Greg pauses to drink his own cup of tea now, eyes back in the past and a small grin on his face.
“I didn’t recognise him at first, but he did the whole Bond villain thing when I first met Sherlock about a decade later and I thought he looked familiar. Took me a bit to remember, but two such ridiculous names… had to be a connection. Nothing showed up on the PNC though, which was odd.

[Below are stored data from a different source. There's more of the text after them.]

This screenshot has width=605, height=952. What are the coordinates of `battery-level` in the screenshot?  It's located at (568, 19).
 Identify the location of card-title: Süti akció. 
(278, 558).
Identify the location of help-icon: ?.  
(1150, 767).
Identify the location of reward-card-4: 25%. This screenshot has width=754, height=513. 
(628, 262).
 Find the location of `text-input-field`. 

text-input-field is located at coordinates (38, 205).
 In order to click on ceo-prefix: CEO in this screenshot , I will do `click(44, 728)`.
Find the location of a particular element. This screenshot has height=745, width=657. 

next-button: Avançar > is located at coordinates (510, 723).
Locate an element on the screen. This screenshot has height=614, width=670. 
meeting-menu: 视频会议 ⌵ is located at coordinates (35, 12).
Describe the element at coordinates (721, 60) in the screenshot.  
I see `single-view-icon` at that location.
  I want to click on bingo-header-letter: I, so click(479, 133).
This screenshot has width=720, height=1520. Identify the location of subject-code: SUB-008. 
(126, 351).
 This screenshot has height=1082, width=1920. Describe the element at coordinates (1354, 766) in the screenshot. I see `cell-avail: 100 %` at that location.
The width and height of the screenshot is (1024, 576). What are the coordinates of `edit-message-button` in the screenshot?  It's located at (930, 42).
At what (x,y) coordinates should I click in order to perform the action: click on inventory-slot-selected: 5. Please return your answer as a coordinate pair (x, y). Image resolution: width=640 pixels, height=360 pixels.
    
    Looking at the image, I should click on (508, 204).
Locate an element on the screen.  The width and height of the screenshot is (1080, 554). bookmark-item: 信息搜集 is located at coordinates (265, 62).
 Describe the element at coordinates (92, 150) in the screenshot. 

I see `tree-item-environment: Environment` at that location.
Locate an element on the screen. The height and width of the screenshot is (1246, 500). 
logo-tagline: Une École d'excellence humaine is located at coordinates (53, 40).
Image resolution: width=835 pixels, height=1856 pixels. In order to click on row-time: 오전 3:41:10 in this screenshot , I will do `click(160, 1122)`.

I went back to Camden Station and managed to snag the hard copy by chatting up the records officer. I thought that this would be useful leverage one day, after how high-handedly he treated me so I ‘borrowed’ it and well…”
John huffs in amusement as he reads the file. Not just a criminal, but a ridiculous one too. He can’t help but imagine Mycroft cringing in sheer embarrassment.
“Luckily for me, I don’t think Big Brother remembers the lowly constable who patted him on the back while he was throwing his guts up in a north London gutter in 1987.” Greg continues cheerfully. “However, if I do disappear you now know where to start looking for my remains.”
Finally, John gives in and breaks down in laughter. The two men giggle like schoolboys over the whole episode.
After the chuckles die down, John asks quietly “Do you think Sherlock knew?”
Lestrade shakes his head, still smiling. “I doubt it. I think Mikey has been hiding this one for decades. Can you imagine Sherlock not throwing in his face the fact that Mycroft’s the one with the actual drugs conviction?”
John smiles fondly. Greg cheers internally. Mission accomplished.